About one and a half year ago, we decided to expand our inverted spinning disk capacity after assessing our user base needs. It turned out that we needed more high-throughput confocal capacity and a system optimizable for long term experiments. At that time, we were simply limited by the number of experiment slots we could offer, especially to multi-day live cell experiments looking at cell proliferation, cell fates or signalling dynamics.
In addition to that, we experienced in our department, but also in general in life science, a growing demand to get more data from experiments, with more screening type approaches to imaging. A way to fulfil these requests is to have a flexible and fast system with a large field of view, which is exactly the type of features that the CrestOptics X-Light V3 offers. When we had the chance to test the CrestOptics X-Light V3, we were very happy with how it performs; with the larger FOV we can capture a lot more of our samples in the same time frame, and it allows us to do many things we could not do somewhere else (e.g., easily switching from widefield to confocal).
Which are the applications that are taking advantages of the X-Light V3 spinning disk?
Some of the main imaging applications we plan to run on the CrestOptics system are those multiplexing spatially resolved fluorescence readouts in an iterative, sequential approach (e.g., 4i or seqFISH protocols). Our initial tests on the CrestOptics spinning disk worked very well and we could also benefit from its easy switching between widefield and confocal mode. In addition to that, we are extensively making use of the JOBS scripting features included in the NIS-Elements software (by Nikon) to automate lots of processes. For instance, we incorporated the required pumps and multi-fluidics peripherals within our imaging scripts to design the experiment and minimize the external influences during the acquisition process
Of note, the introduction of the emission iris in the spinning disk is a special feature of the CrestOptics X-Light V3 and we have found it quite useful, especially for applications where the sample is intrinsically scatter-prone, such as live cells growing on a membrane. By closing the emission iris to the suggested position or even beyond, the reduction of scattering background is clearly evident and hence a significant improvement of the imaging quality can be obtained.
Could you please describe the microscope set-up equipped with CrestOptics X-Light V3?

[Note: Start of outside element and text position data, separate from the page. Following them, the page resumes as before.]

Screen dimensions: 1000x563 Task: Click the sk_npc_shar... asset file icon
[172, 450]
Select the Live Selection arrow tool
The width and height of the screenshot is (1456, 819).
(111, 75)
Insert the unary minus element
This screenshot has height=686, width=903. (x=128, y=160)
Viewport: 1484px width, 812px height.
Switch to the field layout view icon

We currently have an inverted Nikon Ti2 microscope equipped with CrestOptics X-Light V3, Kinetix camera (Photometrics) and Celesta (Lumencor) laser source. To allow long-term experiments we also have a large temperature-controlled incubator box around the entire system, with an additional smaller chamber around the sample connected to CO2 and humidity controls.
If we compare CrestOptics spinning disk with standard confocal point scanning, we can go easily much faster with the spinning disk, such that we can image up to 10 times more view fields, compared to point scanning for the same time interval, with less invasive exposure.

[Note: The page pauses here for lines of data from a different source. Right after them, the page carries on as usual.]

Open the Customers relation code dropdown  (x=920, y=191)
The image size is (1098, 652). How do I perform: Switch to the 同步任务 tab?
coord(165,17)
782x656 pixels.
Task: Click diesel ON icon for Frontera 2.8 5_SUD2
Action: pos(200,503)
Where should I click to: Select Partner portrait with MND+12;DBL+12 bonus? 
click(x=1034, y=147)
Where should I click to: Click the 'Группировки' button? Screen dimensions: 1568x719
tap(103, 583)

How do you see the future of fluorescence microscopy to keep up with innovative biological applications and researcher requests?

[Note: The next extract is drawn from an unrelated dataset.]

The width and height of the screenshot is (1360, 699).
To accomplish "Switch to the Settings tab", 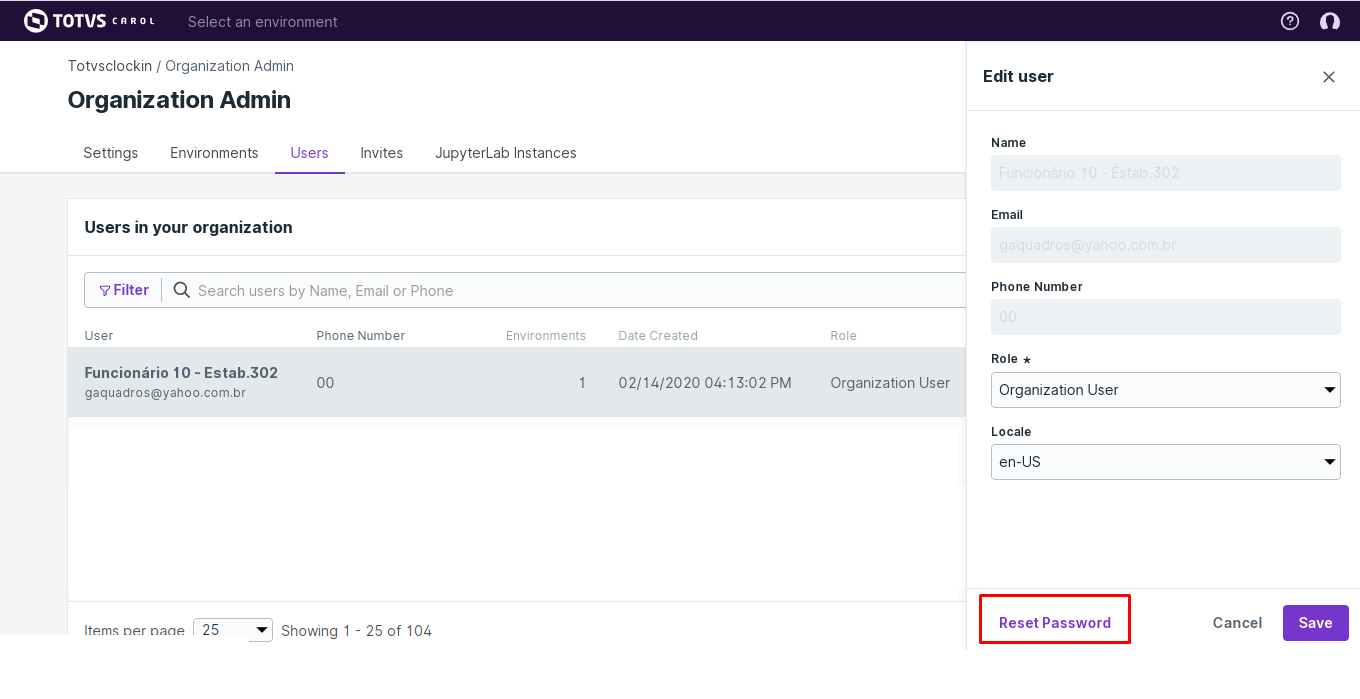I will pos(111,153).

I look at microscopy from a facility point of view, so everything that can be modular and easily applicable to a wide range of applications it will always be of interest for situations like ours. What we see as a facility is that things are moving towards faster and bigger approaches where you do more screening, bigger field of view, more things in a short amount of time because of technological advancements and therefore you can get a larger data set and a better overview to answer your biological question. In conclusion, within this scenario the spinning disk and its evolutions will play a central role.